We are here to tell you that, as of June 24, 2026, the state of Rhode Island has officially rejected those excuses.
With the passage of the new statewide anti-hazing law, known as the McNamara-LaMountain Act, Rhode Island has shifted the ground beneath every public school district and athletic program in the state. This law doesn’t just suggest schools be nicer; it compels the Department of Education and the Rhode Island Interscholastic League (RIIL) to enforce a zero-tolerance policy. If your child was a victim, the school no longer has the option to look the other way.
When you call us at 1-888-ATTY-911, you aren’t just getting a lawyer; you are getting a team that has lived this fight. Our managing partner, Ralph Manginello, is a Hall of Fame athlete who understands the competitive drive of sports, but also knows that true leadership never requires the degradation of a teammate. On our team, Lupe Peña brings the perspective of a former insurance-defense insider. He knows exactly how school districts and their insurers try to bury these reports to protect their reputations. We use that inside knowledge to make sure they can’t.
The 2026 McNamara-LaMountain Act: A New Standard of Care
Before this law passed, many school districts in Rhode Island treated hazing as a “disciplinary issue” rather than a legal liability.

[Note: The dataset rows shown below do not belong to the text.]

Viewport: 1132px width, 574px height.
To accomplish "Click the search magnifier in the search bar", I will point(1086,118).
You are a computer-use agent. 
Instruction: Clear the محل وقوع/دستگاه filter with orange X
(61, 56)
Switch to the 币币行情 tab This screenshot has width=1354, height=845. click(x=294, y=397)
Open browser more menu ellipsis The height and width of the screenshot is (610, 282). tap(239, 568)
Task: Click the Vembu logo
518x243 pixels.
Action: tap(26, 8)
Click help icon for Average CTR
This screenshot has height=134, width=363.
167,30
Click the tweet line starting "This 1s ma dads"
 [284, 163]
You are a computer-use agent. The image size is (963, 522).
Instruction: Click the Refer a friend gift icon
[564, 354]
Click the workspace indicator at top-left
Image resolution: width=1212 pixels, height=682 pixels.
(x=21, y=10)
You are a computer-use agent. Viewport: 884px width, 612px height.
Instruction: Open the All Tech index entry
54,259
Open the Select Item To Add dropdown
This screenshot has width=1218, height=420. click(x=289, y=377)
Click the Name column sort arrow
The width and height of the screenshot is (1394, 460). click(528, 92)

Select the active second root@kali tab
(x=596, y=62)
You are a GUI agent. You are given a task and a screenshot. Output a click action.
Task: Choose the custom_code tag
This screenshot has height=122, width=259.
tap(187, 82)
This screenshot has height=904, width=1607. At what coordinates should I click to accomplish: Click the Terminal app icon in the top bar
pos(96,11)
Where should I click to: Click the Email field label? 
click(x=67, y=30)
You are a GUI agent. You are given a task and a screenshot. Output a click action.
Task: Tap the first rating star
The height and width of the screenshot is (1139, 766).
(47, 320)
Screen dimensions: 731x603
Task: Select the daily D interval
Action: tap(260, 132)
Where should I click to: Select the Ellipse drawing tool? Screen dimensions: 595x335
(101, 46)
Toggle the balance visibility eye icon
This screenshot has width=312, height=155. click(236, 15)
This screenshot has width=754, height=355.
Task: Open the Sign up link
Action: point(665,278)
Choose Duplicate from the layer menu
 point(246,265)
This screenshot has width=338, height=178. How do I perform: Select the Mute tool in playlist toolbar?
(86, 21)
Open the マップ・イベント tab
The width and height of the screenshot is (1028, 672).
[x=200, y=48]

The new statute changes that by establishing a clear standard of care.
“Regardless of what form it takes, hazing creates an environment of trauma and humiliation, and we have to take it more seriously.”
— State Rep. Joseph M. McNamara, House Education Committee Chair
Under Rhode Island law, specifically the 2026 mandate, the school’s duty to provide a safe learning environment now includes a specific, zero-tolerance obligation regarding hazing. This creates a pathway for a “Negligence Per Se” claim. In simple terms, if the school violated the mandates of this new act—by failing to implement the required policy or by being inconsistent with discipline—that violation itself can serve as conclusive evidence that the school was negligent.
For families, this is a powerful weapon. You no longer have to debate with a principal whether an “initiation” was “reasonable.” If it fits the definition of hazing under the new policy, the school has already failed its legal duty.
Who Is Liable When a Student Is Hurt?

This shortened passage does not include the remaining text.